Caio Mattos, pesquisador de pós-doutorado na UFSC (Universidade Federal de Santa Catarina) e um dos autores do estudo, afirma que esses dados mostram a importância da conservação de terras indígenas, diante de ameaças como a tese do marco temporal. Ela estabelece que os indígenas somente têm direito às terras que estavam em sua posse no dia 5 de outubro de 1988, data da promulgação da Constituição Federal, ou que estavam em disputa judicial à época
“O nosso objetivo é trazer o ponto de vista científico, os dados quantificados, embasados, e dar essa resposta para a sociedade de maneira simples, para que isso possa ser utilizado em conversas, debates, e assim influenciar políticas públicas de conservação no governo, no Congresso e no Judiciário”, diz à Folha.
“Esse estudo foi elaborado junto com o Instituto Serrapilheira, em um grupo bastante interdisciplinar, com arqueólogos, antropólogos indígenas, matemáticos, físicos e ecólogos”, destaca.
O trabalho aponta também que 18 estados e o Distrito Federal estão parcial ou totalmente sob a influência das chuvas dos chamado rios voadores oriundos de TIs da amazônia. Até 30% da chuva média que cai sobre as áreas agropecuárias, diz o estudo, está diretamente relacionada à “reciclagem” eficiente de água que esses territórios proporcionam.
Os rios voadores são colunas longas e largas de vapor d’água que geralmente emergem dos trópicos e se movem em direção aos polos. Eles carregam cerca de 90% do vapor d’água total que se move pelas latitudes médias da Terra.
A umidade originada nas terras indígenas, assim como em outras áreas de mata, é transportada pela atmosfera e se torna chuva em outras regiões do Brasil, como no Centro-Oeste e no Sul. Esse mecanismo natural depende da manutenção de áreas de florestas nativas.
Segundo Mattos, a conservação da floresta amazônica é, portanto, fundamental para a manutenção da agricultura e da pecuária no Brasil.

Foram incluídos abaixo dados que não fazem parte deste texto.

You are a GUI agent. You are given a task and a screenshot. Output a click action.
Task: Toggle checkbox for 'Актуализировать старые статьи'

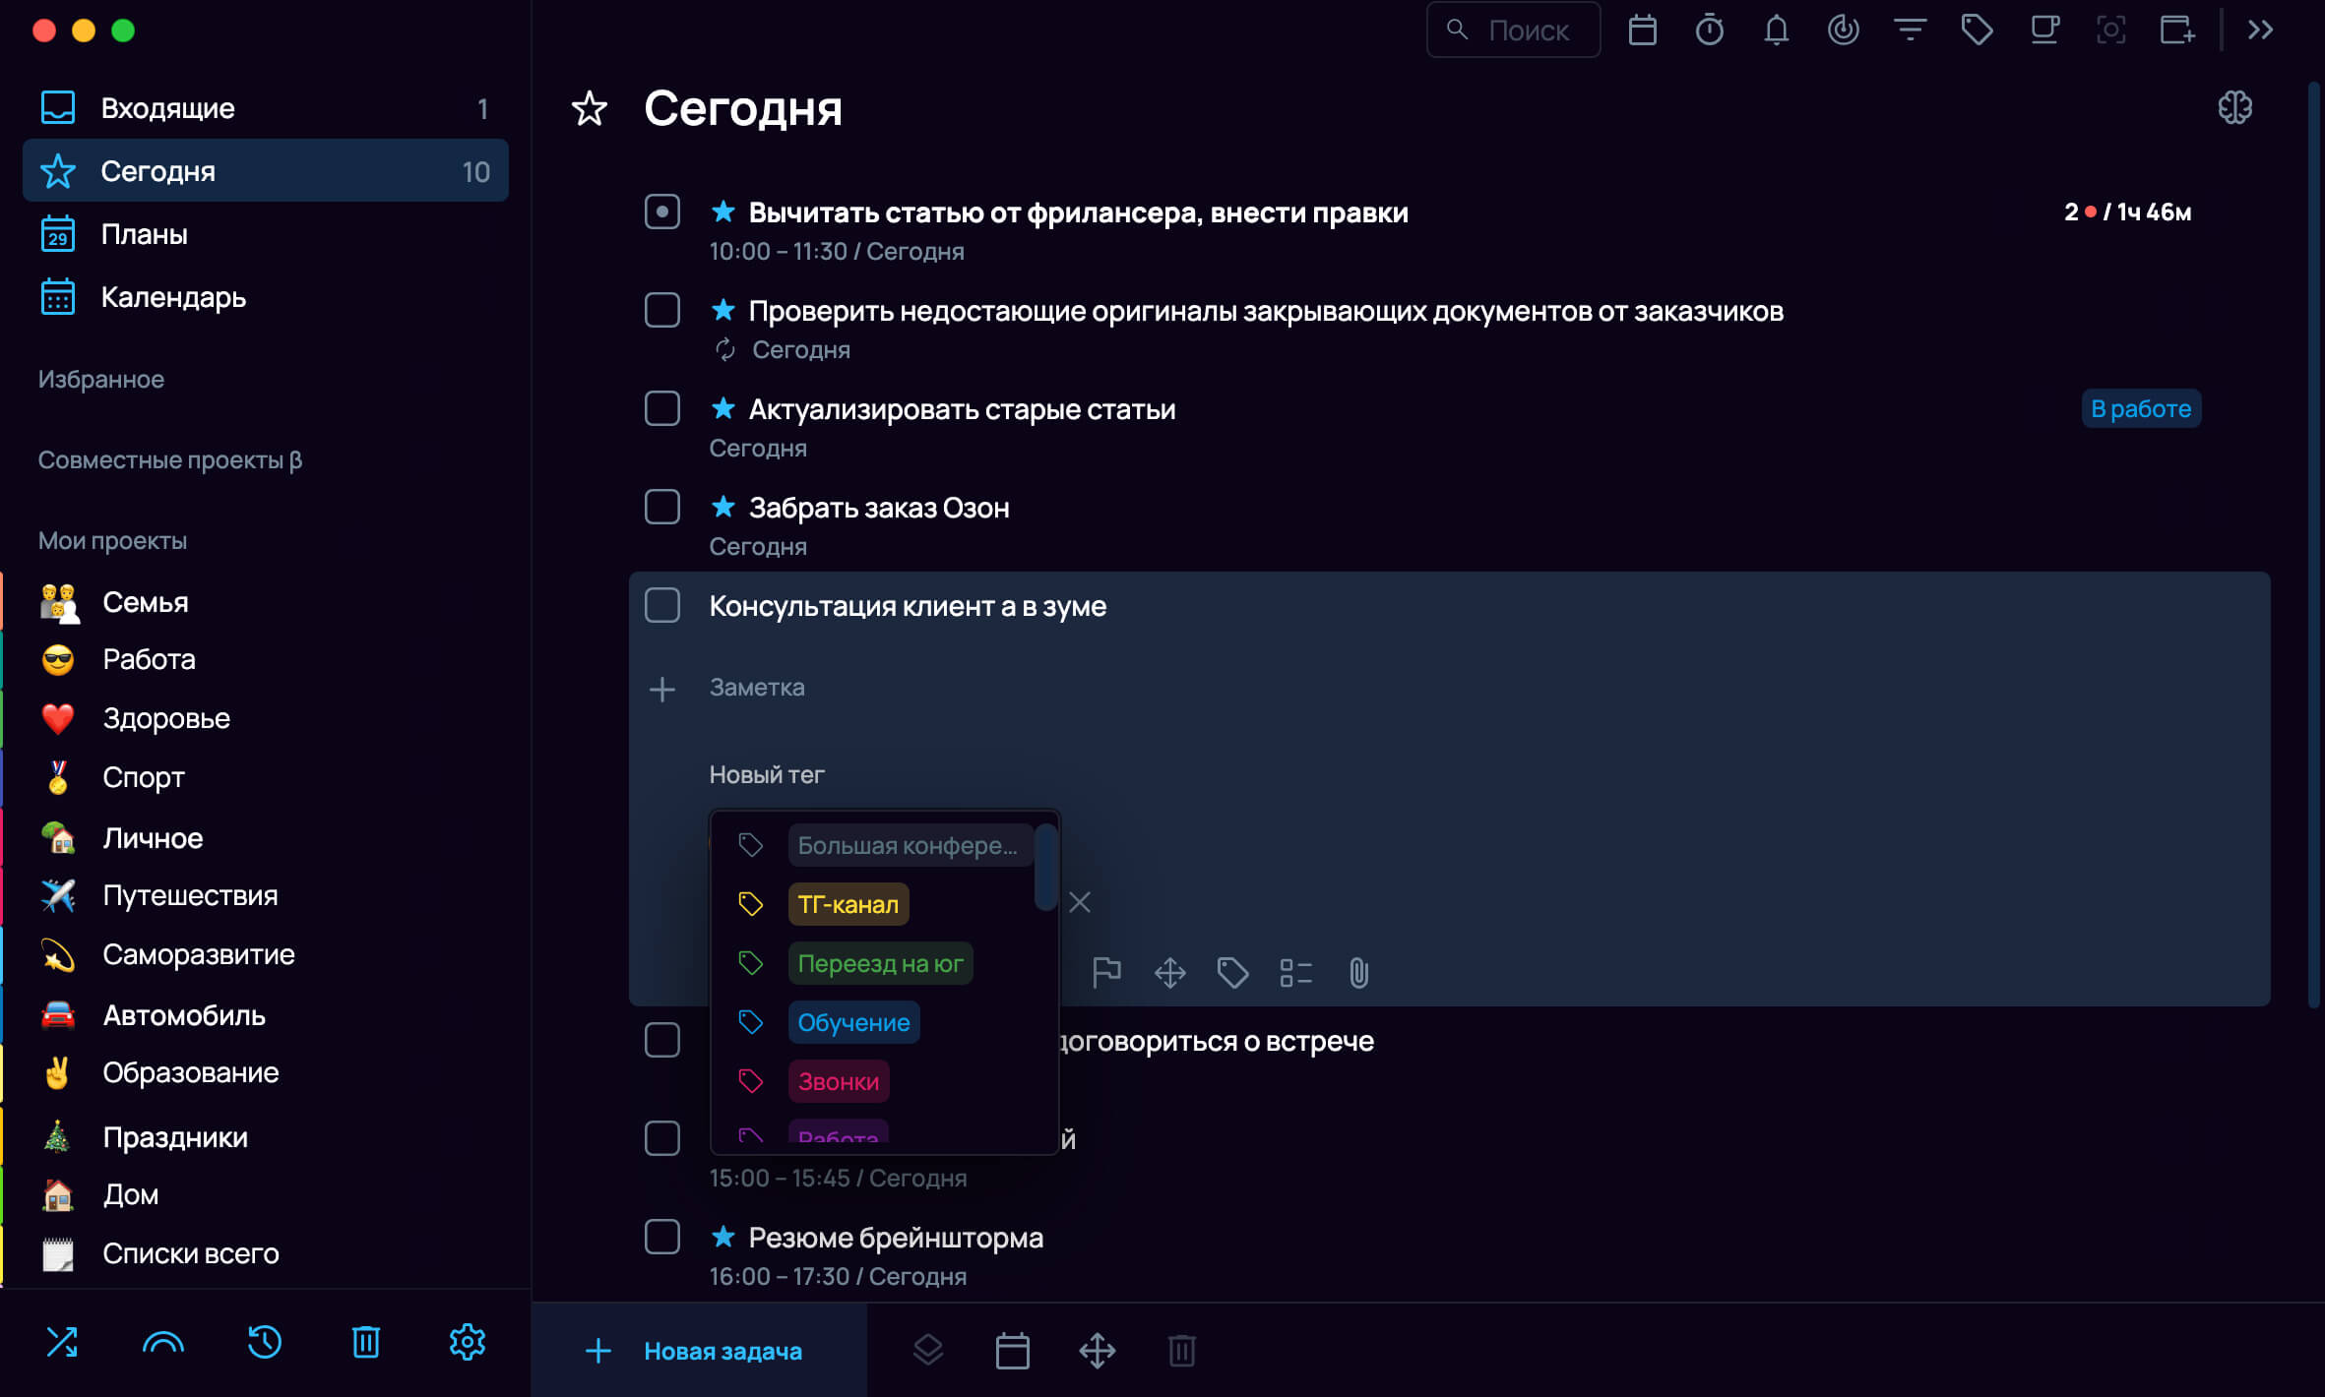pyautogui.click(x=662, y=409)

O pesquisador afirma que outros estudos sobre a influência das chuvas serão lançados em breve e devem mostrar recortes relacionados à preservação de unidades de conservação e de territórios quilombolas.
“É um trabalho que nós esperamos que fomente o debate baseado em fatos sobre as relações entre os diversos setores produtivos brasileiros. A importância da amazônia conservada, da floresta em pé, para o restante do Brasil”, frisa Mattos.
Os mais de 450 territórios indígenas ocupam, aproximadamente, 23% da Amazônia Legal, e abrigam cerca de 403,6 mil pessoas. Para ambientalistas, essas terras funcionam como uma barreira ao desmatamento e outros tipos de degradação. De 2019 a 2023, segundo o estudo, apenas 3% (130,2 mil hectares) do desmate ocorreu em TIs.
Mattos destaca, que antes de sua publicação, o estudo passou pela avaliação de cientistas renomados, entre eles o climatólogo Carlos Nobre, o físico Paulo Artaxo, a antropóloga Manuela Carneiro da Cunha, o economista Ronaldo Seroa da Motta e a bióloga Mercedes Bustamante.
“O estudo foi conduzido por profissionais multidisciplinares e depois passou pela mão e recebeu o endosso de grandes nomes da ciência brasileira, tanto de mudanças do clima quanto de antropologia e economia”, diz.